Fot. GospodarkaMorska.pl
Wszystkie
te działania mają na celu zmniejszenie emisji CO2 i innych
zanieczyszczeń do atmosfery, a tym samym zmniejszenie śladu węglowego
terminalu oraz przeładowywanych w nim produktów.
– Nie tylko
klienci pytają nas o ślad węglowy, my również zaczynamy pytać o to
naszych dostawców. Wynika to oczywiście z tego, iż już bardzo wiele firm
globalnych dokonało analiz swoich operacji i podjęło pewne zobowiązania
w zakresie emisji CO2 i redukcji śladu węglowego w swoim łańcuchu
dostaw i procesach produkcyjnych.

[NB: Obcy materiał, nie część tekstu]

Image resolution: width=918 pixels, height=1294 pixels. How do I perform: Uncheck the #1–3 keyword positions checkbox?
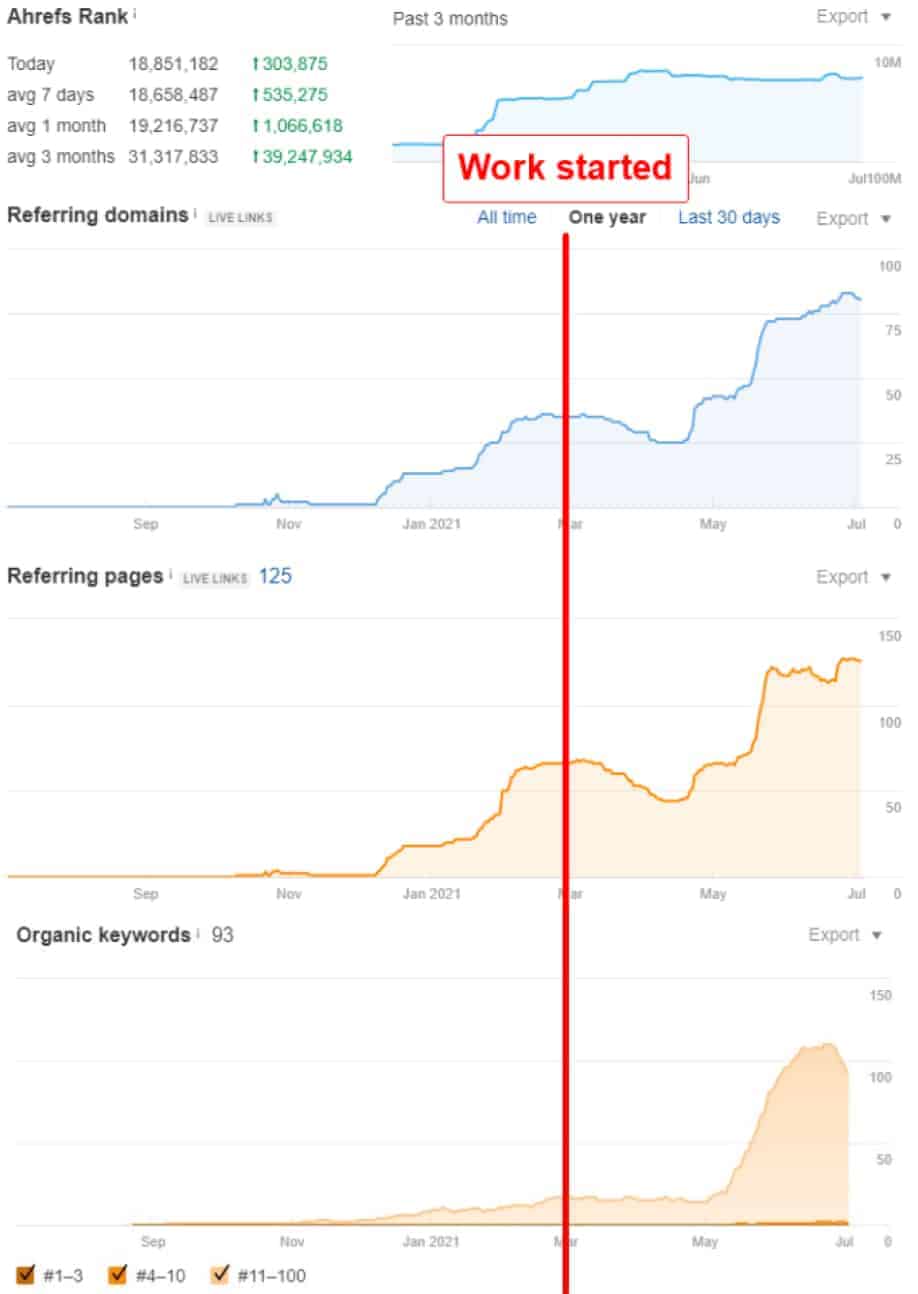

Zatem jest tylko kwestią czasu, kiedy
na produktach, które mamy na półkach, znajdzie się informacja na temat
śladu węglowego generowanego w trakcie procesu związanego z produkcją i
dostarczeniem tego produktu do użytkownika końcowego – zapowiada
dyrektor Jarmakowski.
Hutchison Ports jest oddziałem CK Hutchison
Holdings Limited (CK Hutchison), zajmującym się portami i usługami
pokrewnymi. Hutchison Ports jest wiodącym na świecie inwestorem,
deweloperem i operatorem portowym działającym w 51 portach na terenie 25
państw Azji, Bliskiego Wschodu, Afryki, Europy, obu Ameryk oraz
Australii i Oceanii. Na przestrzeni lat Grupa Hutchison Ports
rozszerzyła swoją działalność na inne obszary związane z logistyką i
transportem, w tym terminale statków wycieczkowych, centra
dystrybucyjne, usługi kolejowe i stocznie remontowe. W 2021 roku
terminale należące do Hutchison Ports przeładowały łącznie ponad 88 mln
TEU.
Inicjatywa Science Based Targets (SBTi) to partnerstwo pomiędzy CDP, United Nations Global Compact, World Resources Institute (WRI) i World Wide Fund for Nature (WWF). SBTi definiuje i promuje najlepsze praktyki w zakresie redukcji emisji i wyznaczania celów środowiskowych, zapewnia pomoc techniczną i zasoby eksperckie firmom, które wyznaczają cele oparte na najnowszej wiedzy naukowej nt. klimatu, a także gromadzi zespół ekspertów, aby zapewnić firmom niezależną ocenę i walidację celów. SBTi jest wiodącym partnerem kampanii Business Ambition for 1.5°C – pilnego wezwania ze strony globalnej koalicji agencji ONZ, liderów biznesu i przemysłu do działania, mobilizującego firmy do wyznaczenia celów zerowych emisji netto, opartych na nauce.